Most commonly we try to fill this lack of love with a romantic relationship. If the love is genuine and close enough to unconditional this can be amazing for healing. But all too often it’s a bit more complicated because the other person probably also doesn’t trust they are unconditionally loved and if both people’s pain about being loved and wanted and seen gets involved, chaos is guaranteed. There is nothing bad about this as it is also part of the process of healing and building a truly robust relationship. However, many times we only double down in our defensive strategies and so what we had hoped to fill our lack of love seemingly becomes full of pain and further proof either that we are unlovable or that other people are too complicated/not worth it. But our desire for true connection and healing is strong…so usually we’ll try again.

For many and in particular if there have been events that were experienced as traumatic, it is very difficult to trust and let in that they are loved. And this is not just about the love that is there from other people, but also the trust that they are loved and wanted by life and the universe. That there is an experience of inner peace and joy that is beyond all the thoughts and concerns itself with the beauty and wonder of life.

When we inherently trust that we are loved and wanted, our needs cannot be distorted by fear. Then conflict is not stressful, but an opportunity to show and express love and to find deeper connection.

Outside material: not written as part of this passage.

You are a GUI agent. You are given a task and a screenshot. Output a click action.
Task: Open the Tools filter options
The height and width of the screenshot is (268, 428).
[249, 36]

So my current question is: how can I support people to reconnect with their knowing that they are unconditionally loved - regardless of what “unavailable” parents they were brought up by or what traumatic experiences they have had. The answer is not in making sense of the past - although it is important to be able to be with the pain of the thoughts and emotions connected with the past.
The answer is not in understanding and describing the dysfunctional patterns we exhibit - although it is important to see that what we have been doing is not working and instead giving us what we do not want.
The answer is not in being hard or critical with ourselves - although we need discipline in particular for our mind.
The answer is in showing love and care - but doing this is a creative and adaptive process that requires us to be present and meet anything in ourselves that is not love with love. This way we meet ourselves with gentleness and acceptance. Our desire to meet others lovingly then becomes the leverage for meeting ourselves in this way.